Knowing that resources is never a real barrier to innovation, I took a walk around the neighborhood to give myself time to think. Accompanying me on this walk was a young local boy. Midway through our journey, something caught the attention of this boy, and he darted over to inspect it further. I followed along and was surprised to learn that the object of attention was a simple plastic water bottle.
I watched as the boy held the bottle up to one of the few village streetlights to inspect it closer. While at first I thought he might just be thirsty, I quickly realized that he wasn’t interested in the bottle itself…he was interested in the streetlight being reflected off the bit of remaining water on the bottom. Trying different angles, the boy continued to play with this bottle, filling it with varying levels of water and removing the label to maximize the reflection. We also moved the water closer and further away from the light source to see how it refracted.
Eventually, with no label, the top cut off, and the bottle filled just right (37% to be exact), this humble water bottle beamed like a spotlight as it reflected the streetlight above. It was incredible!
We took the boy’s discovery to a nearby hut, where we cut a small hole in the top and inserted this bottle device inside. Immediately, the reflect light filled the tent as if we flipped on a light switch. A true miracle!

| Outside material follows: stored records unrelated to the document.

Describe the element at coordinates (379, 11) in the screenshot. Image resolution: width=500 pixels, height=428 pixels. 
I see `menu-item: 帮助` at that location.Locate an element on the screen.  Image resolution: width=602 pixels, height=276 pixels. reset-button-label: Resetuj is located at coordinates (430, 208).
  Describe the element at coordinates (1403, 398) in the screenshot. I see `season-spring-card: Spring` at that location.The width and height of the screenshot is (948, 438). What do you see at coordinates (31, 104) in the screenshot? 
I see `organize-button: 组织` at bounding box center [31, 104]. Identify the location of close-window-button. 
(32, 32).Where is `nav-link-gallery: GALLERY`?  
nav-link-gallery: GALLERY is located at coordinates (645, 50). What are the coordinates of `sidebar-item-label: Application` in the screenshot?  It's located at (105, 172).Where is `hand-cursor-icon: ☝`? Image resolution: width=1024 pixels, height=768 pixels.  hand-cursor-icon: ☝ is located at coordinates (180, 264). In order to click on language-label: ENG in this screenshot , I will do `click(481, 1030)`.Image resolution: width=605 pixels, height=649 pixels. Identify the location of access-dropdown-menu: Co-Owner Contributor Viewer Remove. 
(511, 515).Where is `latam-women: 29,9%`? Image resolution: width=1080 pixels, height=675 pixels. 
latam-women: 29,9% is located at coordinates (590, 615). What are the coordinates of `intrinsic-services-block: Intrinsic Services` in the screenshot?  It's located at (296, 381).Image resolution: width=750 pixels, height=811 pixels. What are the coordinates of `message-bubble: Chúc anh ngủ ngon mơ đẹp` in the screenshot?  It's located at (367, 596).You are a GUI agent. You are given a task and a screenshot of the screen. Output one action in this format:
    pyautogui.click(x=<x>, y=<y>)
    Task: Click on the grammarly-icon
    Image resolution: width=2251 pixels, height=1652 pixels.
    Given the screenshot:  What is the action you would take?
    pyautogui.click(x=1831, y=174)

Amazed at how much a simple water bottle could do, I wrote to a friend who works for a large French mineral water brand. I asked this friend if they would be willing to ship us 500,000 unlabeled water bottles for free. Thrilled at the thought of their bottles serving such an important purpose (and not ending up in landfills), he instantly agreed and made the arrangements.
In a matter of days, our team was able to light 500,000 Mumbai huts with no electricity, and not a single penny spent.